◆ What you will do
Could you print the data below word for word, everything from the line containing "Given: Create a NURBS cone from shelf" down to the line containing "Looking at the"? Omit the pictures from your reply.

◆ Material for this task

· · · · · · ·

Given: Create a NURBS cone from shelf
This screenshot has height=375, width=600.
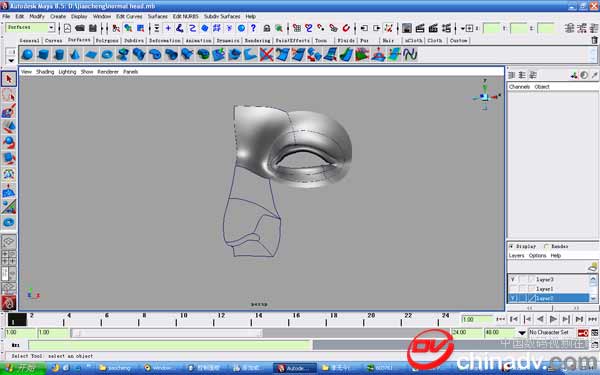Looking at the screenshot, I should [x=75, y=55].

· · · · · · ·

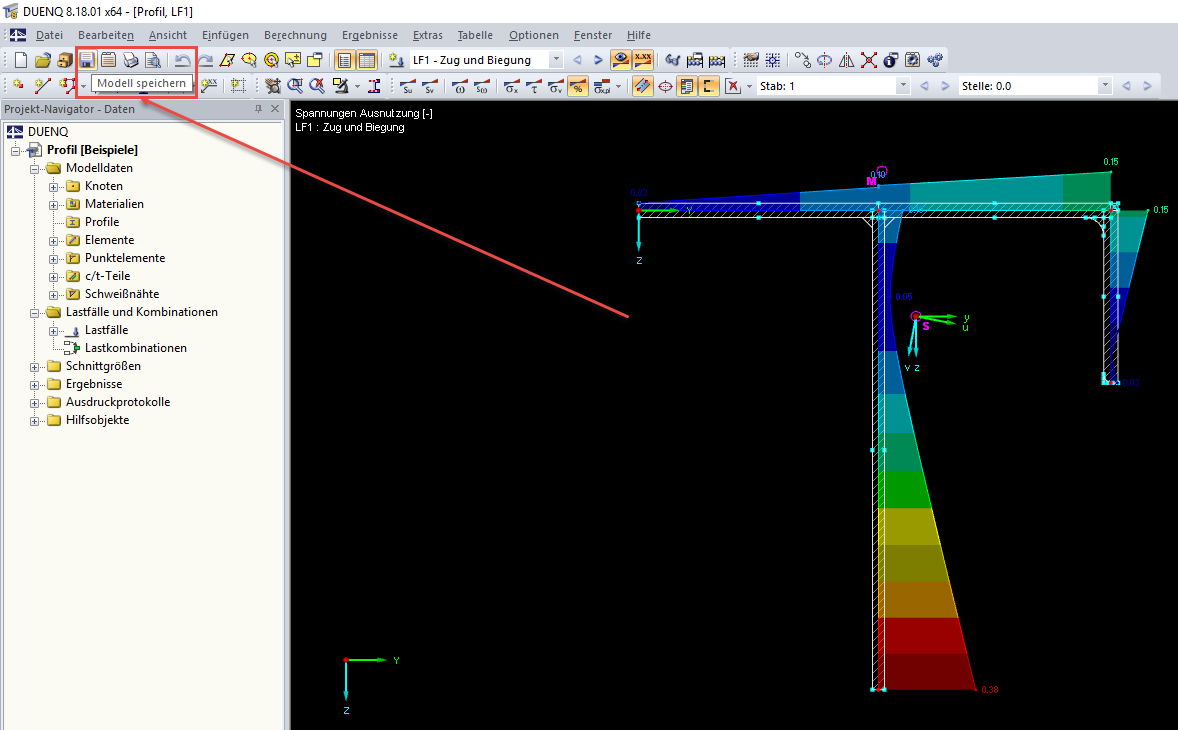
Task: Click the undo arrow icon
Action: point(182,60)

· · · · · · ·

◆ Completed exercise
Given: Create a NURBS cone from shelf
This screenshot has height=375, width=600.
Looking at the screenshot, I should [x=75, y=55].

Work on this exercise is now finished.